- **Exercise directions**: Return only what runs from the line containing "Where should I" through the last line of the entries below, exactly, omitting pictures.

- **Data supplied**:
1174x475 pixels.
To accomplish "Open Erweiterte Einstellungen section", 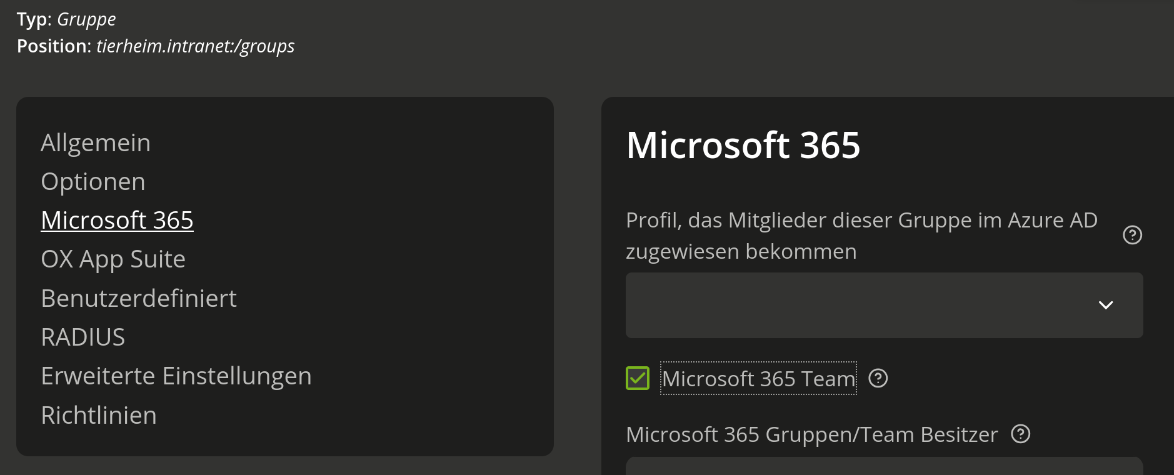I will (176, 376).
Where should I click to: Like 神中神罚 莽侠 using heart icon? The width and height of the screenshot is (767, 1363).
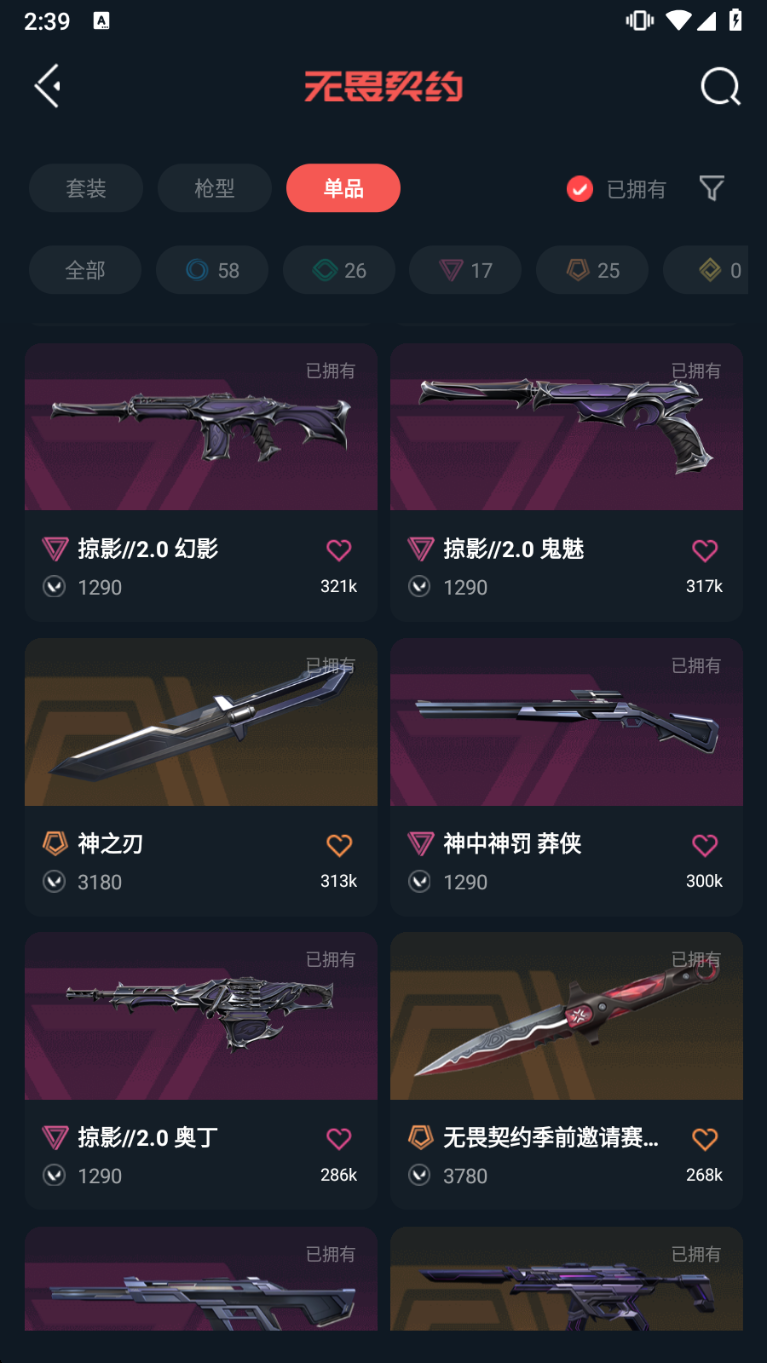click(x=705, y=844)
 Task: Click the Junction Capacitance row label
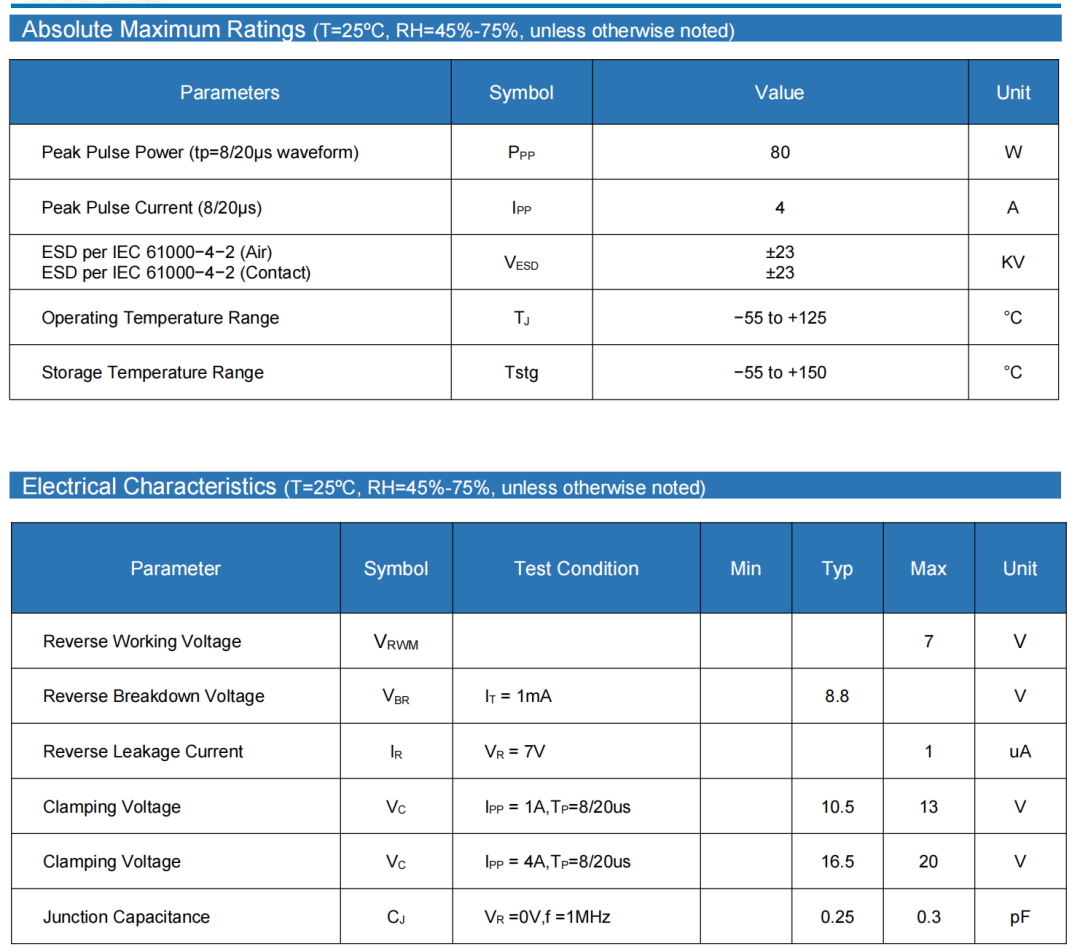coord(126,917)
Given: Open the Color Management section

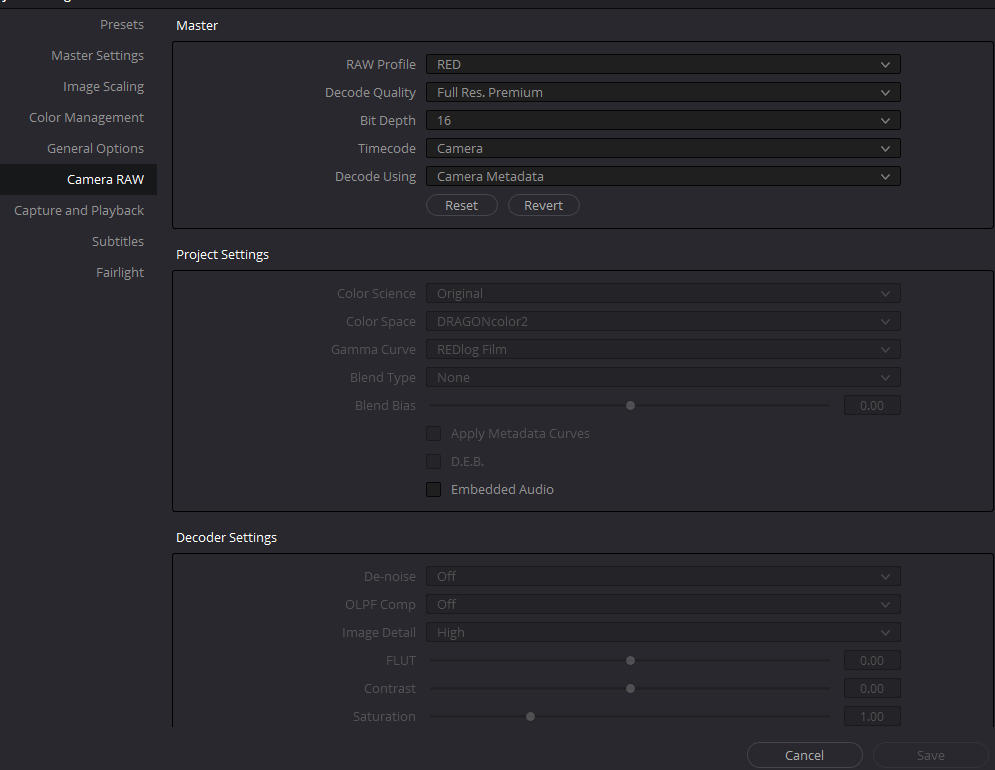Looking at the screenshot, I should point(86,117).
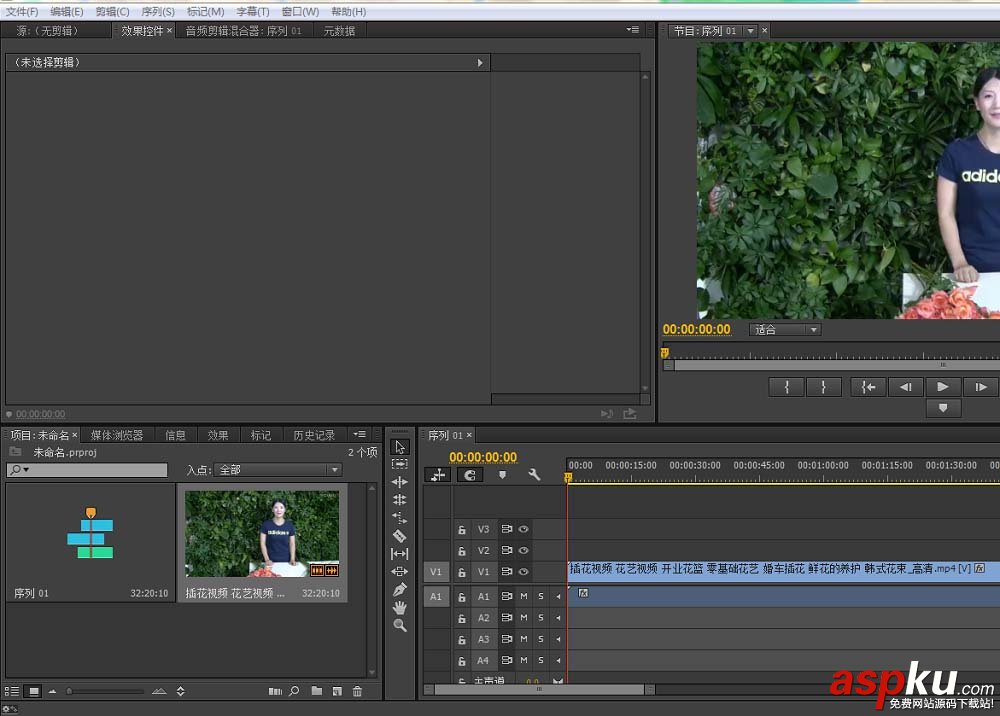Select the Razor tool in tools panel
Viewport: 1000px width, 716px height.
coord(399,536)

- **Response area**:
Where should I click to: Like 神中神罚 莽侠 using heart icon? The width and height of the screenshot is (767, 1363).
click(x=705, y=844)
 Task: Click the Junction Capacitance row label
coord(126,917)
Given: Open the Color Management section

Looking at the screenshot, I should point(86,117).
Select the Razor tool in tools panel
Viewport: 1000px width, 716px height.
coord(399,536)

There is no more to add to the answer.